Finance Minister Andrej Babiš got a hostile reception on Wednesday as he walked into the Parliament building to try to clear his name. Outside, a group of protesters dressed as storks held up banners accusing him of being “a liar and a thief” and asking Brussels for subsidies to “feather their nests”.
Inside the house the atmosphere was thick as deputies waited to hear the finance minister’s explanation regarding the ownership of the farm at the time when it filed for and received a 50 million crown subsidy intended for small and medium-sized entrepreneurs. The minister’s explanation did little to dispel suspicions of subsidy-fraud.
“The Stork’s Nest farm was, at the said time, owned by my two adult children and the brother of my partner Monika. I did not want to disclose the names of the shareholders because I wanted to protect my children.”
The explanation drew jeers from the opposition. Civic Democrat Party leader Petr Fiala said the finance minister was insulting the intelligence of both deputies and the public.
“Whose interests would Mr. Babiš daughters’ have defended other than their father’s and whose interests would the brother of his partner Monika have defended other than his sister’s?”
The opposition TOP 09 said it was scandalous that a man being investigated on suspicion of EU subsidy-fraud was the country’s top guarantor of the handling of EU funds and called on the prime minister to dismiss him. Prime Minister Sobotka said he would not make a decision before the outcome of an investigation by the European anti-fraud office (OLAF).
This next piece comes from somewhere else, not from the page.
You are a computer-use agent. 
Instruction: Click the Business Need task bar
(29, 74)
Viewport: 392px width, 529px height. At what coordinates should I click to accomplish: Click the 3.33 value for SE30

“I do not think that I, as prime minister, – or anyone else in the coalition or opposition – can take on the role of an investigator, state attorney or even a judge.”
Mr. Babiš’s coalition partners, who have vowed to support a conflict of interests bill which would in future prevent cabinet members from owning companies, joined forces to support a motion postponing further debate on the issue until the outcome of the OLAF investigation.
Meanwhile, the head of the EU’s Commission for Budgetary Control MEP Ingeborg Grassle told Czech Television that she would propose an amendment to EU legislation which would ban owners of companies from positions where they could control or audit EU funds across the 28-member block.